Liberman’s tax on disposable dinnerware, as well as another set of taxes he imposed as finance minister on sugar-filled soft drinks, were viewed by many ultra-Orthodox Israelis as unfairly targeting their lifestyle and cynically using health and environmental considerations to single out their community.
This week, after Benjamin Netanyahu’s government was sworn in, Liberman’s successor, Bezalel Smotrich, in his first move as finance minister, signed orders repealing the tax hikes on disposables and sugary drinks.
Ultra-Orthodox lawmakers hailed the move, as did many in the broader haredi population. Images made the rounds on social media of haredi men celebrating the decision by drinking Cristal Mint, a low-in-price, high-in-sugar soda, from disposable plastic cups. Beyond the relief felt by members of the community, there was also a sense that the balance in Israel’s cultural war is once again tipping in their favor.
MK Uri Maklev of the haredi United Torah Judaism party, said the tax reversal underscored the new government’s policy of “working for the citizens and not against them.”
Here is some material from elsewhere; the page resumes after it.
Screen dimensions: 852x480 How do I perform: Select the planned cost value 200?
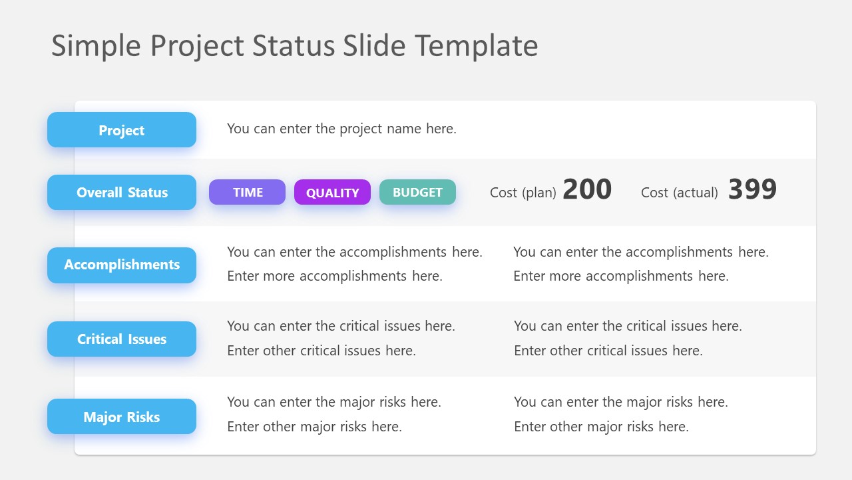coord(587,190)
Israel is either the world’s top or second-biggest consumer of disposable tableware per capita, depending on the analysis, making the goods a natural target for environmental activists. And the taxes were projected to bring in $350 million annually to the country’s treasury, no small amount. That’s nearly twice, for example, what the city of Jerusalem spends each year on sanitation.
But the disposables were Liberman’s only target for environmental taxes, which came as he sought to address Israel’s high cost of living by cutting taxes on other goods. And no environmental activist himself, Liberman is well known for his fierce criticism of Israel’s haredi sector, which he says contributes too little to the country through work and army service.
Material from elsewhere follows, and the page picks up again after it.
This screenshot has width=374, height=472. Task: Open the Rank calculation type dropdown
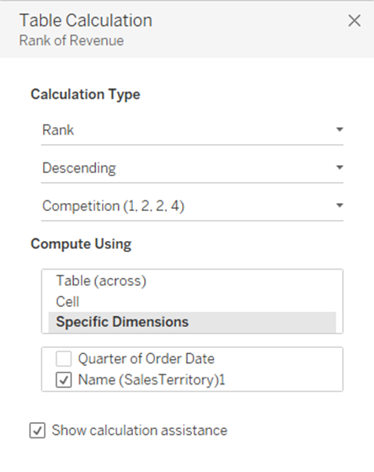coord(192,130)
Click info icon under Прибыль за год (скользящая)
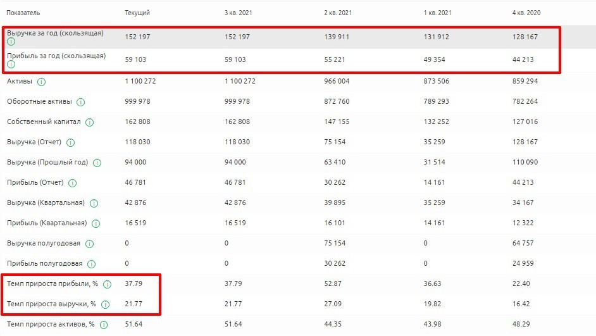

Avigdor Liberman, center, holds a news conference following the dissolving of the Israeli parliament, in Tel Aviv, May 30, 2019. (Flash90)
“The only thing that matters to him is sticking his finger in our eye,” said Devora’s sister-in-law Yael Zien, a media personality who advocates on behalf of Israel’s haredi population. She went on to cite Liberman’s widely condemned statement that he would send haredi Jews on “wheelbarrows straight to the dumpster.”
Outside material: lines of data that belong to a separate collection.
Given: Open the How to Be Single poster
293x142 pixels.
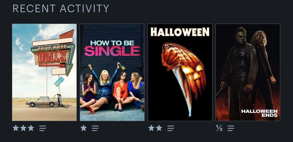Looking at the screenshot, I should (112, 72).
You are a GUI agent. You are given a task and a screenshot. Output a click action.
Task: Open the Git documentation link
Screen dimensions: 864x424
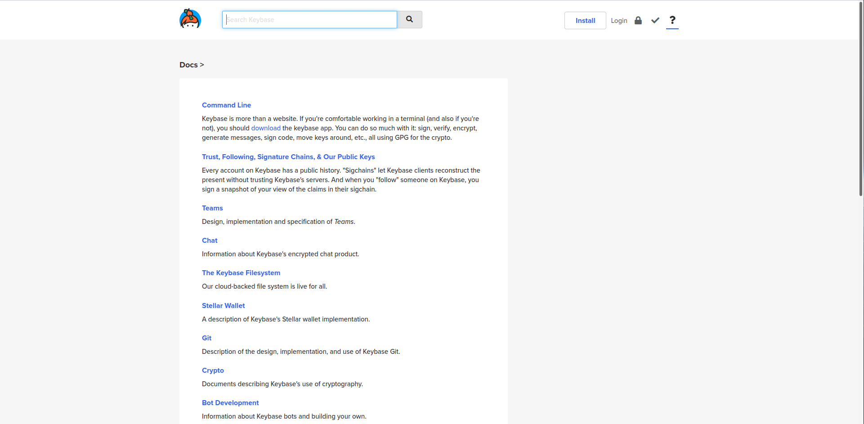point(206,338)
“You can’t compare your average, secular, two-car family that orders takeaway, with the haredis. We also host far more family functions than any other sector,” Zien said. “Why not raise taxes on a second car? Or flights overseas?”
“Haredim are actually more green than anyone else. We buy less clothes, we don’t fly abroad, and our communities rely heavily on gmachim and passing things on,” she said, referring to the free-loan establishments that provide anything from baby bottles to evening gowns.
Though the taxation touched on a sensitive nerve and was viewed by both sides as another round in the cultural war between secular and Orthodox Israelis, when the dust settled, it turned out that both sides may actually agree on some important issues.
Despite saying she reacted with “ecstasy” to Smotrich’s moves, Zien is not entirely opposed to reinstating the taxes, but this time with cooperation from the affected parties and a multi-pronged approach. Addressing the sugary drinks, Zien believes that the government should have taken steps in parallel to raise awareness in haredi society about the danger of diabetes and not just enforce acts that could be interpreted as punitive.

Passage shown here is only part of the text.